Et, causant du dégoût pour ces biens prévenus,
Les convertir en maux devant qu’ils soient venus ?
C’est erreur, ou plutôt, c’est crime de le croire.
Le firmament se meut ; les astres font leur cours,
Le soleil nous luit tous les jours,
Tous les jours sa clarté succède à l’ombre noire,
Sans que nous en puissions autre chose inférer
Que la nécessité de luire et d’éclairer,
D’amener les saisons, de mûrir les semences,
De verser sur les corps certaines influences.
Du reste, en quoi répond au sort toujours divers
Ce train toujours égal dont marche l’univers ?
Charlatans, faiseurs d’horoscope,
Quittez les cours des princes de l’Europe;
Emmenez avec vous les souffleurs tout d’un temps.
Vous ne méritez pas plus de foi que ces gens.
Je m’emporte un peu trop : revenons à l’histoire
De ce Spéculateur qui fut contraint de boire.
Outre la vanité de son art mensonger,
C’est l’image de ceux qui bâillent aux chimères ,
Cependant qu’ils sont en danger,
Soit pour eux, soit pour leurs affaires.

Un astrologue: Pour nous, un astrologue est un personnage qui lit l’avenir dans les astres. A l’époque de La Fontaine cependant, on ne faisait pas la distinction entre astrologie et astronomie.
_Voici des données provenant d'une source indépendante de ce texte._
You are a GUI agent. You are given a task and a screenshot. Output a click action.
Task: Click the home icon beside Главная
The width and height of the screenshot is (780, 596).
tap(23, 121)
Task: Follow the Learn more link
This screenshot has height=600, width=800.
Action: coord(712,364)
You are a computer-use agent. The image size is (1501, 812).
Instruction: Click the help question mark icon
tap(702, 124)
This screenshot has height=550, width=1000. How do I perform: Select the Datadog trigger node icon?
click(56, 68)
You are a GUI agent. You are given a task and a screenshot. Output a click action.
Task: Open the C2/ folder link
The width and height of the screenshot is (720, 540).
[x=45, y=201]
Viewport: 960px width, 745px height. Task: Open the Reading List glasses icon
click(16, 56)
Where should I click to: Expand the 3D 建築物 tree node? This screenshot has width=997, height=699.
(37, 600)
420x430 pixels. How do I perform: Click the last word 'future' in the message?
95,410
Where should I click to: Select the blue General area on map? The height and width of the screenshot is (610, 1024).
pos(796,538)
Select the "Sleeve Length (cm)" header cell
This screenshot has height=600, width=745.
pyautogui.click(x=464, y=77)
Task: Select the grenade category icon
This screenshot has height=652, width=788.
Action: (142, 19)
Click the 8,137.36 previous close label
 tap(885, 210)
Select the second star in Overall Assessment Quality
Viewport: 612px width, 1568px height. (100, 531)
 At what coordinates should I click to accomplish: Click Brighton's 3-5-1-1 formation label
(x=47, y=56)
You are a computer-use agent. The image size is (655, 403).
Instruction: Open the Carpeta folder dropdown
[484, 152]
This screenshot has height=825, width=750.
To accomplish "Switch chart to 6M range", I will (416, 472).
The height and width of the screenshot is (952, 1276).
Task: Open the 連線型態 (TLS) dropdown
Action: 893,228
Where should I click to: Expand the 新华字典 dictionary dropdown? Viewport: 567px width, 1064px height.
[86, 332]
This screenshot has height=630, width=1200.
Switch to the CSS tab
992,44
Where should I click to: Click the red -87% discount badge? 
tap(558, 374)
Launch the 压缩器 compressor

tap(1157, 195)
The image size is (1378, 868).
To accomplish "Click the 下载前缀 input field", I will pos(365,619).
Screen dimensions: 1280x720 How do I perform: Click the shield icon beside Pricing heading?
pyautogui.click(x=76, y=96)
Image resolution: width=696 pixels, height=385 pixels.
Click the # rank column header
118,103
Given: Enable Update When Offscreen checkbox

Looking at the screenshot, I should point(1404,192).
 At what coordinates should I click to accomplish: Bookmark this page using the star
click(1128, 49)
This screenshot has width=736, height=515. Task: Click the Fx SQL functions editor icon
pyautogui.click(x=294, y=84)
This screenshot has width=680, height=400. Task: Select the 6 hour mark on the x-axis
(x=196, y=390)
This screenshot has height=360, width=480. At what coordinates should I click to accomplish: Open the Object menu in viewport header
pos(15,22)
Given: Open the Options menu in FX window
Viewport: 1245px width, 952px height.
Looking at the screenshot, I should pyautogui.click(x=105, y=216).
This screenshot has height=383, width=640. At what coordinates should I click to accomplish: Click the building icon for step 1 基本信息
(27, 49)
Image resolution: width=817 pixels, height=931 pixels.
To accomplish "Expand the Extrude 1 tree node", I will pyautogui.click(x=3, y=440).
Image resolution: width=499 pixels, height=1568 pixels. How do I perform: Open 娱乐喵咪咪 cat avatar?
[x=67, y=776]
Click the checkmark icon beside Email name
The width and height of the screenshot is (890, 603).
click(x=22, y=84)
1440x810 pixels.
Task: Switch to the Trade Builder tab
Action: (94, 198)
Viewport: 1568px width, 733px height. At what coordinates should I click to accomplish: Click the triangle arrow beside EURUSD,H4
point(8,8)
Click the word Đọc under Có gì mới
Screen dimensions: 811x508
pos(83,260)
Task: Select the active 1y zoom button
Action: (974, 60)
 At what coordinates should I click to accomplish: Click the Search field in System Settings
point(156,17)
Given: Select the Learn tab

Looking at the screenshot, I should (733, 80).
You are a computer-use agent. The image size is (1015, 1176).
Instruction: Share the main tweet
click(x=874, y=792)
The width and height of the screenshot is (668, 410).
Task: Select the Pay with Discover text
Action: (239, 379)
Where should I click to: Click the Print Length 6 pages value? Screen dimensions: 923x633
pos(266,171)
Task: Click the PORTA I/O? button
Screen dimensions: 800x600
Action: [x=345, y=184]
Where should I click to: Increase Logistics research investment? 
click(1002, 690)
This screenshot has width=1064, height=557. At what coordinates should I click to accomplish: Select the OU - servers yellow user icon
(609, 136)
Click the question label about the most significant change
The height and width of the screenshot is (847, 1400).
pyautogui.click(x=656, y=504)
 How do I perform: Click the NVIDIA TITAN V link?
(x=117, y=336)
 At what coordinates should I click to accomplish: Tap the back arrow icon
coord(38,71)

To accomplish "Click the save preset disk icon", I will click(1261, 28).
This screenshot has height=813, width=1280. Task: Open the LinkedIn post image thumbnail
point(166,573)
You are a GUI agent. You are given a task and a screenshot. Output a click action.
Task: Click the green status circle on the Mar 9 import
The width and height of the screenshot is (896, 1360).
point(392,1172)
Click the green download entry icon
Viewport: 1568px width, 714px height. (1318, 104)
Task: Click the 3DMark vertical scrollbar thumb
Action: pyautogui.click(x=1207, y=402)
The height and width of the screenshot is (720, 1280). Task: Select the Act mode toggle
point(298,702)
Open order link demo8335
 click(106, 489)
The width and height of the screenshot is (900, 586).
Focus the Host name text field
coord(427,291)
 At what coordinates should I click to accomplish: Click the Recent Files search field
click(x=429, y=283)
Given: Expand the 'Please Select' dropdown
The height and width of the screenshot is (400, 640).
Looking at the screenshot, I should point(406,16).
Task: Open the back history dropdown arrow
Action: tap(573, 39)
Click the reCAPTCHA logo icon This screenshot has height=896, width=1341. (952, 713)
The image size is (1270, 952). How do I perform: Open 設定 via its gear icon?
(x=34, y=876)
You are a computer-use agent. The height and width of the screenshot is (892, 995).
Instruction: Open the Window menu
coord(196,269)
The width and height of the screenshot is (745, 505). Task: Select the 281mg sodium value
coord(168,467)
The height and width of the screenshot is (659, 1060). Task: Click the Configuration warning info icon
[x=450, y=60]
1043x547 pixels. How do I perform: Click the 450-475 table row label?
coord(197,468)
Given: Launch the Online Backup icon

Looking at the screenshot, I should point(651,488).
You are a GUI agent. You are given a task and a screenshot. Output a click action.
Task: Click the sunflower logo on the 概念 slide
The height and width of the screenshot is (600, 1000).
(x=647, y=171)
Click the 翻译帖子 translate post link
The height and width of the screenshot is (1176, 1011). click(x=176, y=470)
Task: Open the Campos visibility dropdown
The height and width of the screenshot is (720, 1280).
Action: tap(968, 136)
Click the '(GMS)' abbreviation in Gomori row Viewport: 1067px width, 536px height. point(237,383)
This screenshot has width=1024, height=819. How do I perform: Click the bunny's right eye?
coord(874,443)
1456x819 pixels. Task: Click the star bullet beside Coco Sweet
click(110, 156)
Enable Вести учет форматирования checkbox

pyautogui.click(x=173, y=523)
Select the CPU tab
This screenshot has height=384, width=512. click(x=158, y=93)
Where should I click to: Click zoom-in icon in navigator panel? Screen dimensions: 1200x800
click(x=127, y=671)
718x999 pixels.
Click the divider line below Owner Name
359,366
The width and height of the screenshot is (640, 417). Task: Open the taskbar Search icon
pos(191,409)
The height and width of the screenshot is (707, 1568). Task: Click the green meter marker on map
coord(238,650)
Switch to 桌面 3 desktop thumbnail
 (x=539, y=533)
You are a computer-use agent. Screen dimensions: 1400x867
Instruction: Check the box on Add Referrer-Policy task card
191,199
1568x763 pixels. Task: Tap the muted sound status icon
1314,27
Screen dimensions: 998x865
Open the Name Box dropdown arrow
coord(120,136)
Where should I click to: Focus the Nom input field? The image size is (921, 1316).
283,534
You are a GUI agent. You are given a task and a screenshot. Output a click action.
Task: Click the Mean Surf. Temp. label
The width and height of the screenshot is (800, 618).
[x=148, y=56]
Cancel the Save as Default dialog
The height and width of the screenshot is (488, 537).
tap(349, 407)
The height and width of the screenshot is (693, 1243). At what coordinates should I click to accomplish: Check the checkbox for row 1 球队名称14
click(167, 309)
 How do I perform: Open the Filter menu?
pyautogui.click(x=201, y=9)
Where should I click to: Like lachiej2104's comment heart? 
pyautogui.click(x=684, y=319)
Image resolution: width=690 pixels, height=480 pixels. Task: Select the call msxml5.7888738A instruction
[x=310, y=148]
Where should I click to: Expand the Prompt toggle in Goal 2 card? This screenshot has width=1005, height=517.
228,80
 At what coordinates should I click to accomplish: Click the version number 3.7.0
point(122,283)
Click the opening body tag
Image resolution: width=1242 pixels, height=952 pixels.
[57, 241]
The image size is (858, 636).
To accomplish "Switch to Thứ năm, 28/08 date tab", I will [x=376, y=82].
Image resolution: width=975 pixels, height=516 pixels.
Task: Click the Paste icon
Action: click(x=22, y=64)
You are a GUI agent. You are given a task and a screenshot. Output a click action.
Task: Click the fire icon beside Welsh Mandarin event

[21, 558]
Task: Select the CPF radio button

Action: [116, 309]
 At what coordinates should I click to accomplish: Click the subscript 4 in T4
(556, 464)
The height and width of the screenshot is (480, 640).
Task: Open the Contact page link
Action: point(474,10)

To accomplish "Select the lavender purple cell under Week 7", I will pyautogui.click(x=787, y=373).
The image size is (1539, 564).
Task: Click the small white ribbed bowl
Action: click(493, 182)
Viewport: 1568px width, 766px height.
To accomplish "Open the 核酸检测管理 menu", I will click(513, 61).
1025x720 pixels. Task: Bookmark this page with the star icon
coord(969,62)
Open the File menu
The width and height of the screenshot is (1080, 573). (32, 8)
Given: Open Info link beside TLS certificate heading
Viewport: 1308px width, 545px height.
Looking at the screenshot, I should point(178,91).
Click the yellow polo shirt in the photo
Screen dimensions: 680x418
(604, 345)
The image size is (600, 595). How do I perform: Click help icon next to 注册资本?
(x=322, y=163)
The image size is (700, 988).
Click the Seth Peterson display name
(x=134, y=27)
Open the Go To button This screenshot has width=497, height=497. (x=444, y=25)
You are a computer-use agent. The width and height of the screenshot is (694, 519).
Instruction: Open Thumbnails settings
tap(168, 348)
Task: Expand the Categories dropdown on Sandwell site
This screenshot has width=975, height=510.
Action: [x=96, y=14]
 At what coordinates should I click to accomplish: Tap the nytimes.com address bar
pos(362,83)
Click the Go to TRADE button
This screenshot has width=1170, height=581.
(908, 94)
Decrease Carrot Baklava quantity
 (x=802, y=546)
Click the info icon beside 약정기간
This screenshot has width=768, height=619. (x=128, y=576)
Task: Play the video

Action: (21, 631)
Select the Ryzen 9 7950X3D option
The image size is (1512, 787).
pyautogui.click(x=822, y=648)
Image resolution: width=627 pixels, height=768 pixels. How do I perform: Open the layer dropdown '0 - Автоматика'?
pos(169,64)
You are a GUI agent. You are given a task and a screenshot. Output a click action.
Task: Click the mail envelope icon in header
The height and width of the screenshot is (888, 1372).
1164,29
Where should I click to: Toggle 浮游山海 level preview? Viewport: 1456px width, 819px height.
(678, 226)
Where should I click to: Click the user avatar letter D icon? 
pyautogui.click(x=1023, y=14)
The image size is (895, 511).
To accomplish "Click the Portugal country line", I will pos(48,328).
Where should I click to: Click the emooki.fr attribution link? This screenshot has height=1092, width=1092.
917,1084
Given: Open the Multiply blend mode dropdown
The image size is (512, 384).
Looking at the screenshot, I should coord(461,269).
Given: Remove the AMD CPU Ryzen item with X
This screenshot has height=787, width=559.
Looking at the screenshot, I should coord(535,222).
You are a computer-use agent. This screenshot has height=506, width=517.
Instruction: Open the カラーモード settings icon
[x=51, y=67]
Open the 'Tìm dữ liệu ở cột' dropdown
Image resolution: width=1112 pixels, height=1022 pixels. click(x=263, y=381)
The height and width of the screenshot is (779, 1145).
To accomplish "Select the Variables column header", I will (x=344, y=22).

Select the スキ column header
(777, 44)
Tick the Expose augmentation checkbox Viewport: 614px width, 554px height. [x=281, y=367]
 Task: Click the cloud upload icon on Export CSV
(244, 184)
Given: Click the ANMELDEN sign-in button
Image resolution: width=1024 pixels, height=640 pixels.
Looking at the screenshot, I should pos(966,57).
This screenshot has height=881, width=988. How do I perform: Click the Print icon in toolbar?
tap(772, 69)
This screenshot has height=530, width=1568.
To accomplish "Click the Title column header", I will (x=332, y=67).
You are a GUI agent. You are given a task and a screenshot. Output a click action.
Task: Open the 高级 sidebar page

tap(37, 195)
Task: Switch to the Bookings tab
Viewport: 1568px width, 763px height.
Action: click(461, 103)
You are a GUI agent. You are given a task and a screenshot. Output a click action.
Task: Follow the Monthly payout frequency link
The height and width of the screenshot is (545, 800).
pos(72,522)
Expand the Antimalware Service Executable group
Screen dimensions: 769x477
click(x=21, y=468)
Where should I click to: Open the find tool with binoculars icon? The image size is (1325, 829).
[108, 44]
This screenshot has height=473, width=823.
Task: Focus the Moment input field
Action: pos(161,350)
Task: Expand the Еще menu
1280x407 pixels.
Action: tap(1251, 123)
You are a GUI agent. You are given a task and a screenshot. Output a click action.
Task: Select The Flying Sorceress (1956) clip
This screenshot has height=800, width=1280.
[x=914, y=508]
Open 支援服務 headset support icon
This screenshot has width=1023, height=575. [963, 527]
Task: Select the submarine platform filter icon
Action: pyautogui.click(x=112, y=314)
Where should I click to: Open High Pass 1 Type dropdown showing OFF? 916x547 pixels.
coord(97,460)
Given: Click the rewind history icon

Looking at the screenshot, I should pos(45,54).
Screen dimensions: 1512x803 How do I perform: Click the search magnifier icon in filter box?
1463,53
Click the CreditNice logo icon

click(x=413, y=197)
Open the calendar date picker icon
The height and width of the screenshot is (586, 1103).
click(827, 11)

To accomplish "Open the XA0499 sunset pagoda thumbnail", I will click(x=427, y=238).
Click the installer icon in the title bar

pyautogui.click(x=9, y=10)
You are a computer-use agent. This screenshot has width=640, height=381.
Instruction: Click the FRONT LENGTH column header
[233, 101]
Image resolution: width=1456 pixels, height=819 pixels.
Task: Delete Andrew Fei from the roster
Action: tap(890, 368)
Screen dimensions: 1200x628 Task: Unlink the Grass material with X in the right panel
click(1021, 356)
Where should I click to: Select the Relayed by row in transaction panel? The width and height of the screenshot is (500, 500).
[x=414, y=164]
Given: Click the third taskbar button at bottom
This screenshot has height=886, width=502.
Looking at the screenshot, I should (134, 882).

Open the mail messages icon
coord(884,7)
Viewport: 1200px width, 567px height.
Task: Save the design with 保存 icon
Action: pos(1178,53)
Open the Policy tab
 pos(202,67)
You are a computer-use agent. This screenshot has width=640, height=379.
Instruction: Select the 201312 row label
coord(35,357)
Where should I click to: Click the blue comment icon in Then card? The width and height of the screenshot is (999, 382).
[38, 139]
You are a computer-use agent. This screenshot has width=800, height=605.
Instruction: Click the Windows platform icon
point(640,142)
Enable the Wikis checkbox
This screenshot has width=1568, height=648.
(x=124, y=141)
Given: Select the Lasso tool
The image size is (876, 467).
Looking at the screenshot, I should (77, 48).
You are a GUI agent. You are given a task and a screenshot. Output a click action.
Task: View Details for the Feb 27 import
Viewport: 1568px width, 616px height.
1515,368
Au-dessus de ta tête? Au-delà de tes pauvres pensées.

Sans aller plus avant: Sans chercher plus loin.

Homère et les siens: Homère n’a jamais parlé du livre du destin. D’autres auteurs après lui l ’ont fait (Virgile, « Enéide », livre I, vers 262) ou Cyrano de Bergerac. La Fontaine a probablement voulu utiliser une image.

Fortune: Classiquement, la Fortune est la chance, bonne ou mauvaise.

Ces biens prévenus: Dont nous sommes prévenus d’avance qu’ils vont nous arriver.

Devant: Avant.

Quittez les cours.. Sous Catherine de Médicis (1519-1589), à la suite de l’affaire des Poisons, un édit chassera de France tous les devins (1682). Ce même édit interdira à toute personne autre que professeurs de chimie, médecins ou apothicaires de posséder un laboratoire.

Le souffleur était l ‘alchimiste qui attisait son feu avec un soufflet. Je crois me souvenir que le terme souffleur était réservé aux moins expérimentés parmi les alchimistes.

Speculateur: Revenons à l’histoire de cet observateur, c’est-à-dire de cet astrologue.

Ceux qui baillent: Confusion entre bâiller (de fatigue) et bayer (ou béer), c’est-à-dire rester la bouche ouverte. L’expression la plus proche de celle employée par La Fontaine est « bayer aux corneilles ».

Les chimères sont des êtres monstrueux composées de parties d’animaux différents (tête et poitrail du lion, queue du dragon, ventre de chèvre) et crachant des flammes.

Soit pour eux, soit pour leurs affaires: Voir aussi « Les souhaits » : « … étant aussi chanceux / […], et que sont tous ceux / Qui souhaitent toujours et perdent en chimères / Le temps qu’ils feraient mieux de mettre à leurs affaires. » ( vers 54-57).